What’s that tingling sensation?! Maybe it’s Spiderweek, crawling over your lymph nodes!
Did you know …
That many spider species maintain a symbiotic relationship with human beings? It’s true! Also, in case you think I am stupid, I am aware that the word is “symbiotically” and not “symbiotally,” but I was making a portmanteau word out of “symbiote” and “totally.” So you can just take your pedantry and shove it! You know, they had a term for people like you in Nazi Germany: grammar Nazis!
Back to our spider symbiotes: many spiders have a biological relationship with humans in which both species benefit! In fact, whether or not you know it, you probably have a spider symbiote of your very own!

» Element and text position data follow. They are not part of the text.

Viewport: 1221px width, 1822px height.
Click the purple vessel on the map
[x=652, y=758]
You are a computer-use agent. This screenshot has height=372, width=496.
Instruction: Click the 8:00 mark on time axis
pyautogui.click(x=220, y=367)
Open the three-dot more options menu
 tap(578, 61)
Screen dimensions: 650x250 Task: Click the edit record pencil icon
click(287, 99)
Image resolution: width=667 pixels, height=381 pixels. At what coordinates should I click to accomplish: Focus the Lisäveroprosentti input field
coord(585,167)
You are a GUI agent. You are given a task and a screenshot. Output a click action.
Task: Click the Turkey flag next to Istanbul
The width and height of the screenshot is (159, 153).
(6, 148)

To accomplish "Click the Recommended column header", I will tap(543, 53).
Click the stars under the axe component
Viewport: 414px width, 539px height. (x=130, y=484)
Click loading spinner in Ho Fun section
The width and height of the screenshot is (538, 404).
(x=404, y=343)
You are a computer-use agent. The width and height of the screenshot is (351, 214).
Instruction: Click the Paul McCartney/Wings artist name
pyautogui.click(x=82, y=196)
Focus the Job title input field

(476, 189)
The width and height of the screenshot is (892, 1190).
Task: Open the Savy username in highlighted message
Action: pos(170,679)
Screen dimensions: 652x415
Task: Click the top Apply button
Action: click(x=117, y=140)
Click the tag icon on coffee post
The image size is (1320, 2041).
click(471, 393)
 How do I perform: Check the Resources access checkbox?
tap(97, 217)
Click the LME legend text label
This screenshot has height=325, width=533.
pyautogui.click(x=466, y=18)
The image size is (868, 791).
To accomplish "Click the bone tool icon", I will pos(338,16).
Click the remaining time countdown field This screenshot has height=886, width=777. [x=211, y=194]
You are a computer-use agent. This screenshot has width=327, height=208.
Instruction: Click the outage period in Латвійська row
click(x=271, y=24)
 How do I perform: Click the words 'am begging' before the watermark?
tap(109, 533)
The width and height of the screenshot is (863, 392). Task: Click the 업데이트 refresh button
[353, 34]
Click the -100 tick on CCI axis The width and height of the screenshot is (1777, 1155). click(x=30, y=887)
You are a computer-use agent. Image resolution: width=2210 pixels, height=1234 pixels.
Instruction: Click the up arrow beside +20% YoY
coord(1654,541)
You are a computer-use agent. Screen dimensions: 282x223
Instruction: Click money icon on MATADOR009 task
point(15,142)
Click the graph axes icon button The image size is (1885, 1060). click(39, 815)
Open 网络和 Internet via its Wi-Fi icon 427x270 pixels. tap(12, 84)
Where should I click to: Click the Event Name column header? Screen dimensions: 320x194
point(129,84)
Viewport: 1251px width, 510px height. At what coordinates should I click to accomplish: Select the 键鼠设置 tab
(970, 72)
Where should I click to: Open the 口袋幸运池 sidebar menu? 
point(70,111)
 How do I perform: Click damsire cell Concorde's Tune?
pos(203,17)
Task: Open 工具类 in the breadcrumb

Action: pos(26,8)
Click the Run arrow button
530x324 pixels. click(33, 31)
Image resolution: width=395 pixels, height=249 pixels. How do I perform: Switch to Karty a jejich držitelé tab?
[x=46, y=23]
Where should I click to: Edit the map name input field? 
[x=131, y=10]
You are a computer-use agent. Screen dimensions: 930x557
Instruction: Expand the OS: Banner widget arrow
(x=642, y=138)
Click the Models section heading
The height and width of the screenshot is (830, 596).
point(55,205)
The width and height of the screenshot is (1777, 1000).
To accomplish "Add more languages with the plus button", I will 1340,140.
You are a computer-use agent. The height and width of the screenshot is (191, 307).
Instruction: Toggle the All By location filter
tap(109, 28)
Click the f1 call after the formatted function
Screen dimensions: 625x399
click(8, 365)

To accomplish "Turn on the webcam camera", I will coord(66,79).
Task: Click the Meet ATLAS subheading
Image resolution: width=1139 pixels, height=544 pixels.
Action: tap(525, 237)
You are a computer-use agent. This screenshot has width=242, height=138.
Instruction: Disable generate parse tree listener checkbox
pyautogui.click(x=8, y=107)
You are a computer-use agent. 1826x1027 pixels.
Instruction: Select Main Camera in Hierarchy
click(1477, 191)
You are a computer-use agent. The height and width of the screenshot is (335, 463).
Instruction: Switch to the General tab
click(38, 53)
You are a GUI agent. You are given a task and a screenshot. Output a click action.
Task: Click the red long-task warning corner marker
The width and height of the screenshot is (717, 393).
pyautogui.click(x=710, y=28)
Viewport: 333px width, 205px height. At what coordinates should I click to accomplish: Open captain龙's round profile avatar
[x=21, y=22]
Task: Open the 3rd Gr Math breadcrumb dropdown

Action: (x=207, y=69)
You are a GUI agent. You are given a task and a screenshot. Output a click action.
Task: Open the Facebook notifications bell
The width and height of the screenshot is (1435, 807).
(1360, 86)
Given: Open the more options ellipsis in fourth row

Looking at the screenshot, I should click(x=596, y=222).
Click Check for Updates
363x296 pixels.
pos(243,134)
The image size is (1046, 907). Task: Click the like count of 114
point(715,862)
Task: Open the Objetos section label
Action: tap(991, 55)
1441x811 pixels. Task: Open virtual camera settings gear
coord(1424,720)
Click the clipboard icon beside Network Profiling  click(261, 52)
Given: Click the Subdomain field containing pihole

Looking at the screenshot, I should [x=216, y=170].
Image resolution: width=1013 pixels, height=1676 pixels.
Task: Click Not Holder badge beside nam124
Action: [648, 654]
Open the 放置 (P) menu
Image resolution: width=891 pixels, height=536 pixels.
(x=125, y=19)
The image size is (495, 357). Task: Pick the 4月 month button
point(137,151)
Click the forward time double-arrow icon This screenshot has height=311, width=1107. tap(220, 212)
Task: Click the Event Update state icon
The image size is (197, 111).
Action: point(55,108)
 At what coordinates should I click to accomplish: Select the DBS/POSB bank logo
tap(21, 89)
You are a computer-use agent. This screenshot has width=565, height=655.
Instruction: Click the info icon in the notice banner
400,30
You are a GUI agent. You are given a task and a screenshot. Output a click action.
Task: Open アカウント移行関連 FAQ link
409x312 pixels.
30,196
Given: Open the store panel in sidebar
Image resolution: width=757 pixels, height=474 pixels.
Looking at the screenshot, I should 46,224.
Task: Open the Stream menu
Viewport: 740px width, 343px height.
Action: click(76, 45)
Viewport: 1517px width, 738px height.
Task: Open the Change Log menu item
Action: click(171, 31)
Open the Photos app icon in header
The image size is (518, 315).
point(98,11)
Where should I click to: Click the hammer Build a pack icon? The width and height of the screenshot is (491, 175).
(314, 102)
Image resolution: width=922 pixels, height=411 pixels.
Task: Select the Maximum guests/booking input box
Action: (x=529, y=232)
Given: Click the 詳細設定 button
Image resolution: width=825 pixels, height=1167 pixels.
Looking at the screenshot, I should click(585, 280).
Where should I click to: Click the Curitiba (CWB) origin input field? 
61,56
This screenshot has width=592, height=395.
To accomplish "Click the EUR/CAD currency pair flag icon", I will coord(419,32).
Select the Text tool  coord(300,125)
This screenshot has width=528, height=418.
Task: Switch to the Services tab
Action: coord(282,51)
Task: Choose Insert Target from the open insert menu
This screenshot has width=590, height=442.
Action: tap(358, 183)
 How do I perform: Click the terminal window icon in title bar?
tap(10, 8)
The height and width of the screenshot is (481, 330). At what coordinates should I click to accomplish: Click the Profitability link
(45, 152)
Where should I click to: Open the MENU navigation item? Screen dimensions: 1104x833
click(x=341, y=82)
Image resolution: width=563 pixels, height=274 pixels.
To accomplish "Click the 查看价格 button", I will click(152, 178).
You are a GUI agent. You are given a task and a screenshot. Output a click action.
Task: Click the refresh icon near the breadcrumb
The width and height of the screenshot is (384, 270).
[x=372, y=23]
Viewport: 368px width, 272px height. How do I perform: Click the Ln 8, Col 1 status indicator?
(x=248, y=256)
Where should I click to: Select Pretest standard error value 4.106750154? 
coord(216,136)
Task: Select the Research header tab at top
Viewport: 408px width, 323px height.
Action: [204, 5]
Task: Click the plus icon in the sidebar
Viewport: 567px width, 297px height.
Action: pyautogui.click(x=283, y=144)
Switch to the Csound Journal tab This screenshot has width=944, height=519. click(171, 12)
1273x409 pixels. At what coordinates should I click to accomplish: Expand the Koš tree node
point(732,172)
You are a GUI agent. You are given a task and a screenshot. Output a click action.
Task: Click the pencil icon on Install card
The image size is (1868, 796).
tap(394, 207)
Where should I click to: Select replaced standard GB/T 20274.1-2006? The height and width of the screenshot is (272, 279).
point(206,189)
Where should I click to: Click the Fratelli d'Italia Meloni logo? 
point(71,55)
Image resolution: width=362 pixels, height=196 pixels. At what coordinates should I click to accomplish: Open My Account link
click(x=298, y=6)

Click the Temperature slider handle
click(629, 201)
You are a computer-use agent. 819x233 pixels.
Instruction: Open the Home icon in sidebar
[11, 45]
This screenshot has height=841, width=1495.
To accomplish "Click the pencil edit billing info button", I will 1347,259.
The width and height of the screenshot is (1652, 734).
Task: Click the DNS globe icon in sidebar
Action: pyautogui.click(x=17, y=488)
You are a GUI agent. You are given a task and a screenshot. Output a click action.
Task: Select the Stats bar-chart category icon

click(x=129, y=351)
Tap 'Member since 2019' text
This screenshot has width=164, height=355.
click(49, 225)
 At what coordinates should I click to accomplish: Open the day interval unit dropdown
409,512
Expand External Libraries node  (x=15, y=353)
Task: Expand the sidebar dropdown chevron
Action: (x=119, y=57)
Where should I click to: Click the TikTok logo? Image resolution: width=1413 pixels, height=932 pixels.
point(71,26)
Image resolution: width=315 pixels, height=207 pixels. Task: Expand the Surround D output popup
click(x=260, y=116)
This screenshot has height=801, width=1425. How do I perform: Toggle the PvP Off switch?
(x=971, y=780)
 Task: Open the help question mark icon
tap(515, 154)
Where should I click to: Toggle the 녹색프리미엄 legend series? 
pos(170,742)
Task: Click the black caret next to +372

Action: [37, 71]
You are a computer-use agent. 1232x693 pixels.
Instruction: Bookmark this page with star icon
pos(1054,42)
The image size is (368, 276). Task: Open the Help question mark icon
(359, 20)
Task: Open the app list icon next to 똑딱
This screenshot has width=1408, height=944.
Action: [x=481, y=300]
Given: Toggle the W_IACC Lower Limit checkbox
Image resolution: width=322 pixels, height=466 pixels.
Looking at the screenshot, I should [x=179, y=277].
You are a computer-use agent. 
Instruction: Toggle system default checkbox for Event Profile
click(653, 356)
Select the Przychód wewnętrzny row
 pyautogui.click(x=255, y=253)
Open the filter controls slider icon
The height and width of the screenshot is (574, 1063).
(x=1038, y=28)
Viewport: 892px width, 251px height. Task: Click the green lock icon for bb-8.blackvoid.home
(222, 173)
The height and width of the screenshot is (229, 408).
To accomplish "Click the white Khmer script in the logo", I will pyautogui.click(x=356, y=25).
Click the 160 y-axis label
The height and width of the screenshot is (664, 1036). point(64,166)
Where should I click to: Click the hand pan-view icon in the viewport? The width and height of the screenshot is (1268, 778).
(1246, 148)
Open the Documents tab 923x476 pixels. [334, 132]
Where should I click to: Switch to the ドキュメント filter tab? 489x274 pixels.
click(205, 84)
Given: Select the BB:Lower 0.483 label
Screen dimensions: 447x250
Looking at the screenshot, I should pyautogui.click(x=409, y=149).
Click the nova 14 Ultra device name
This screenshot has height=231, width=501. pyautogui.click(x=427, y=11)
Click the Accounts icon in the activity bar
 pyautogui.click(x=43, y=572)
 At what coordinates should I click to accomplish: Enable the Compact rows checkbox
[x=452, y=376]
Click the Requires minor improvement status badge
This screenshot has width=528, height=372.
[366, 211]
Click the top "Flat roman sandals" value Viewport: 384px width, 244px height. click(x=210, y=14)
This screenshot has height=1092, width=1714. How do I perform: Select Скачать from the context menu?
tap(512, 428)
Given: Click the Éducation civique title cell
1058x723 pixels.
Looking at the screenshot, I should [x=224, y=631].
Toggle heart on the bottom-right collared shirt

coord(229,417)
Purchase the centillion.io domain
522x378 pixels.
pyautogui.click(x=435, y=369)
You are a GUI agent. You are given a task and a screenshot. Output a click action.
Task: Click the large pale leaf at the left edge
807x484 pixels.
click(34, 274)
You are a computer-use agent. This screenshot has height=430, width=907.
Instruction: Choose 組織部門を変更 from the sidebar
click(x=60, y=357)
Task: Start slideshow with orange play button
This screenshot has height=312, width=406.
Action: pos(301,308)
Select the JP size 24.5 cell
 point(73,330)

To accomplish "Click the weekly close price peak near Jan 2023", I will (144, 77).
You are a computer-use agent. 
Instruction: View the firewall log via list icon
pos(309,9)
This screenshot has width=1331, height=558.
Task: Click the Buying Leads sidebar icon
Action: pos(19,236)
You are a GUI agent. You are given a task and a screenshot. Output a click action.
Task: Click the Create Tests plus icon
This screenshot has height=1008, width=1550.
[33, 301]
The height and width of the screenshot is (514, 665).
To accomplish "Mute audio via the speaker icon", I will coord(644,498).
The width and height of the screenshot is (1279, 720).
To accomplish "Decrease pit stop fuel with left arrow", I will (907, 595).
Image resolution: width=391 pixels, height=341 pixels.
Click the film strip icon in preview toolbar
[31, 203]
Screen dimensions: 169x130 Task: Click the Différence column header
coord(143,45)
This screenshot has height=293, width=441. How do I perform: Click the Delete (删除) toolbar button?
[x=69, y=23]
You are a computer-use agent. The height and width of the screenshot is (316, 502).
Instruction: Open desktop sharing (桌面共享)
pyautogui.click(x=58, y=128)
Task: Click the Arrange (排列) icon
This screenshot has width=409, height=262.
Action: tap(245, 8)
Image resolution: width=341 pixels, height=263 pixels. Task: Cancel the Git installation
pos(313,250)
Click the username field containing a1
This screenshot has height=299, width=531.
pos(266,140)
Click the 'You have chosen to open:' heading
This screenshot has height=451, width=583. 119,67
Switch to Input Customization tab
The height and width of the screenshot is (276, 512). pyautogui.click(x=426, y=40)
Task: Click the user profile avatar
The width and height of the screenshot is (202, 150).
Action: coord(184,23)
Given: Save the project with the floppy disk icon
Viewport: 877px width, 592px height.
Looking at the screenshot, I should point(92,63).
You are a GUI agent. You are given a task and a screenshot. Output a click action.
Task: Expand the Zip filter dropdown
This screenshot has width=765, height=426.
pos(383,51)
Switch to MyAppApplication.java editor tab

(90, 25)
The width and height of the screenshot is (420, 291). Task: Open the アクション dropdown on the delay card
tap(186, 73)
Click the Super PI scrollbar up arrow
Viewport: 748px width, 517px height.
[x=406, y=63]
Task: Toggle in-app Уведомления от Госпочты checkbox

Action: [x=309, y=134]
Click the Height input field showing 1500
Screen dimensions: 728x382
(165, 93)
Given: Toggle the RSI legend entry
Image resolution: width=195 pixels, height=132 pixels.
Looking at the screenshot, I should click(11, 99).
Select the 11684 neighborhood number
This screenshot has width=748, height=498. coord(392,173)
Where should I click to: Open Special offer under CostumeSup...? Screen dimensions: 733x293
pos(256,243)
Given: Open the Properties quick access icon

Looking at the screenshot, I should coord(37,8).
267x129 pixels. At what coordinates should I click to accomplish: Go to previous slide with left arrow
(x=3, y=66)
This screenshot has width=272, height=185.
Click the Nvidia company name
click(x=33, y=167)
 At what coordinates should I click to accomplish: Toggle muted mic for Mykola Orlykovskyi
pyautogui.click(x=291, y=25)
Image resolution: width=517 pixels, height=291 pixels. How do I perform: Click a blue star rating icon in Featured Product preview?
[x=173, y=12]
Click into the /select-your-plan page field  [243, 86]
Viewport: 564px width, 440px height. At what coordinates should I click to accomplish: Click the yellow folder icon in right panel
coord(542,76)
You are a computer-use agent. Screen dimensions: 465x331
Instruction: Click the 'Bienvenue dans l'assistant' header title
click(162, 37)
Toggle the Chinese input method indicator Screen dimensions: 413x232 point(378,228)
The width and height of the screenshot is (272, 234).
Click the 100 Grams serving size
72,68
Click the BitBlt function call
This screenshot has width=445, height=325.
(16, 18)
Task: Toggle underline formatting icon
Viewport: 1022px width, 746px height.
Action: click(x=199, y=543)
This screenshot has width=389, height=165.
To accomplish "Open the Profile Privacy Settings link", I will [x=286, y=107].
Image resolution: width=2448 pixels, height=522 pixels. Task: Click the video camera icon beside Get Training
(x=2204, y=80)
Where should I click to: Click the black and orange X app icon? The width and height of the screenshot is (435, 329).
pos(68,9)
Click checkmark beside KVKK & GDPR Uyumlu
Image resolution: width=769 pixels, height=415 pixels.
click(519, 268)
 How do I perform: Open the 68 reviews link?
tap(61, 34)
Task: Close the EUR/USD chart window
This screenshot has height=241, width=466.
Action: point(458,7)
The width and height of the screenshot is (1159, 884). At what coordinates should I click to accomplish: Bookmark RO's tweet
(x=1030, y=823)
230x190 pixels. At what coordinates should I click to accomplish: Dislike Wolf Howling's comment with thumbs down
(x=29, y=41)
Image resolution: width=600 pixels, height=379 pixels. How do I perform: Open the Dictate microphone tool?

The relationship works like this:
A spider lives on or near a human body. For example, it might live in the cracks of a wall near your bed. Then, several times over the course of a day and night, the spider will bite its human partner, and suck out vital fluids from the puncture wounds. In this way, the spider benefits by getting regular, nutritious meals from the human, and the human benefits by being marginally hastened toward its own death. If people didn’t die, for one reason or another, we’d be crawling all over each other, and it’d be super gross. You’d be neck deep in butts and belly buttons! But this way, with spiders killing us a little bit, everything works out for everyone! So spiders aren’t all bad!
Bonus fact: Guess who my favorite spider symbiote is! Is it Marvel Comics’ Venom? Nope! It’s Spiderman, when he wore Venom’s goo suit. Or is it Carnage? Nope! Had it right the first time with Spiderman!